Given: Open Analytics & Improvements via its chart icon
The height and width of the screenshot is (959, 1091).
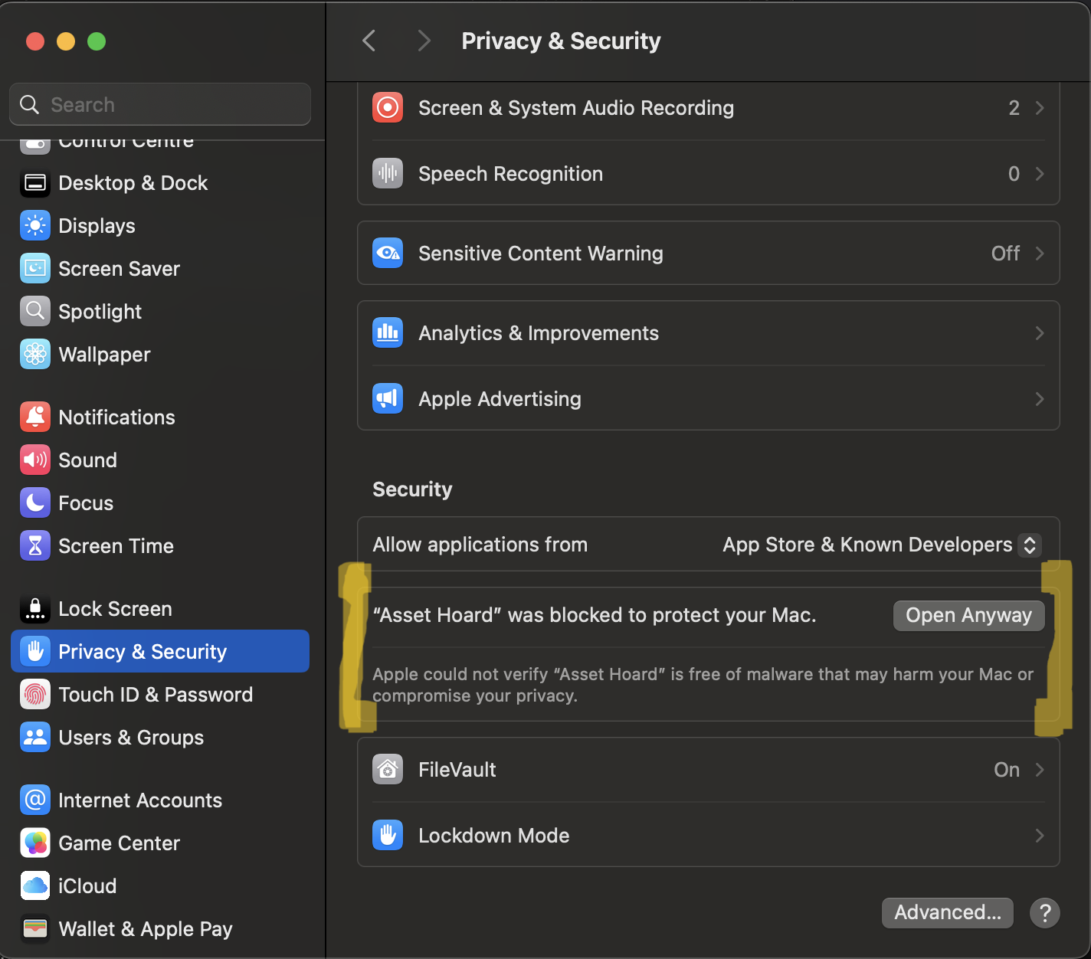Looking at the screenshot, I should click(388, 332).
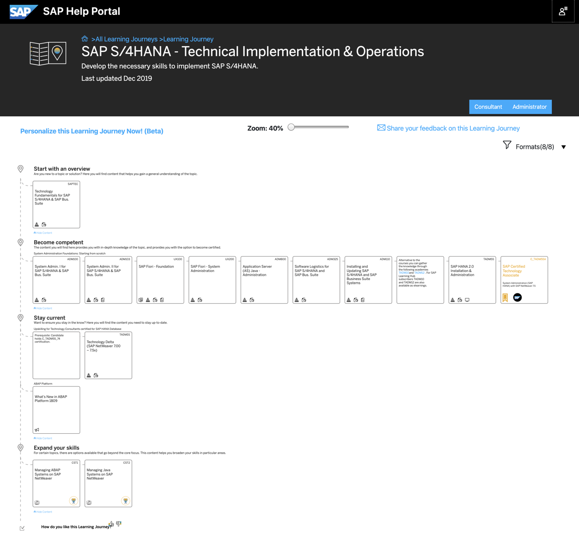Click the megaphone icon on ABAP Platform 1809 card

coord(37,430)
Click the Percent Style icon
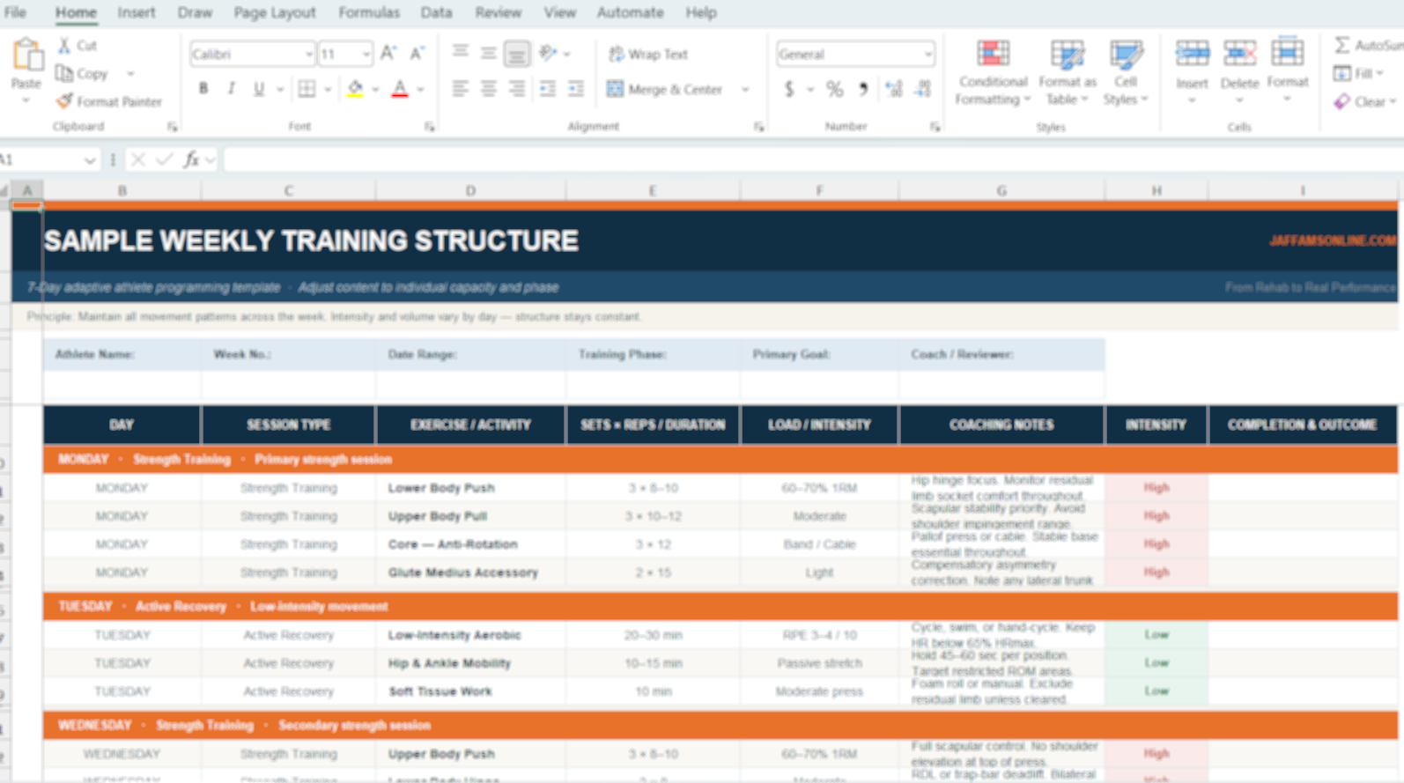 (x=834, y=89)
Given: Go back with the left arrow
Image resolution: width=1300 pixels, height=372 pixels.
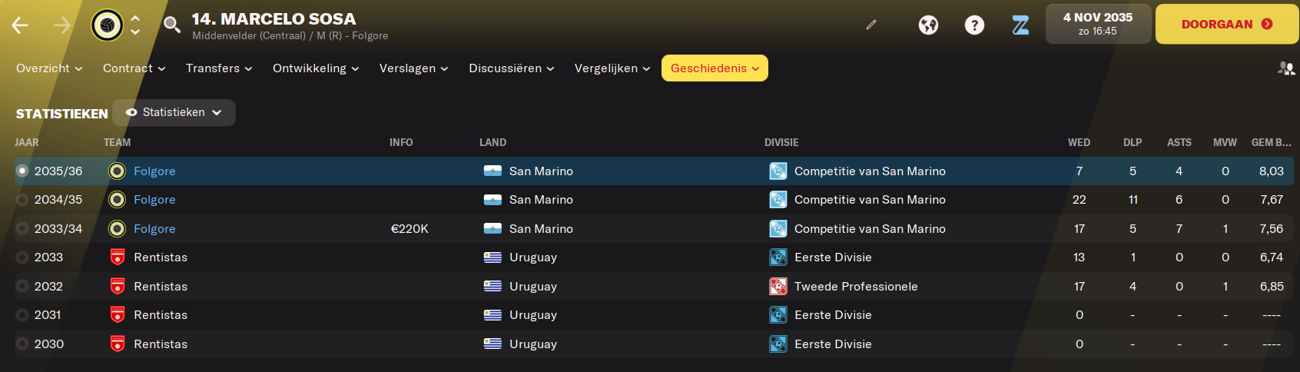Looking at the screenshot, I should pos(20,25).
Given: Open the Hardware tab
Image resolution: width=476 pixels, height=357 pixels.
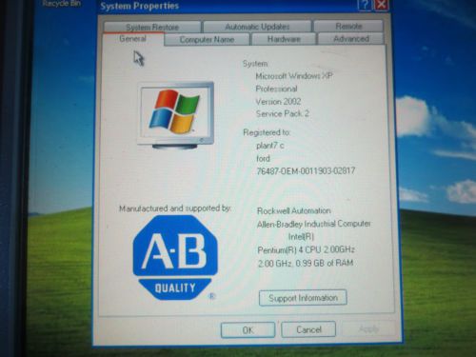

──────────

> **YOUR GOAL**: Retype all of the records above word for word, leaving out the pictures.

> **RESULT OF THIS TASK**:
Given: Open Analytics & Improvements via its chart icon
The height and width of the screenshot is (959, 1091).
Looking at the screenshot, I should click(388, 332).
Click the megaphone icon on ABAP Platform 1809 card

coord(37,430)
Click the Percent Style icon
 (x=834, y=89)
Given: Go back with the left arrow
Image resolution: width=1300 pixels, height=372 pixels.
Looking at the screenshot, I should pos(20,25).
Given: Open the Hardware tab
Image resolution: width=476 pixels, height=357 pixels.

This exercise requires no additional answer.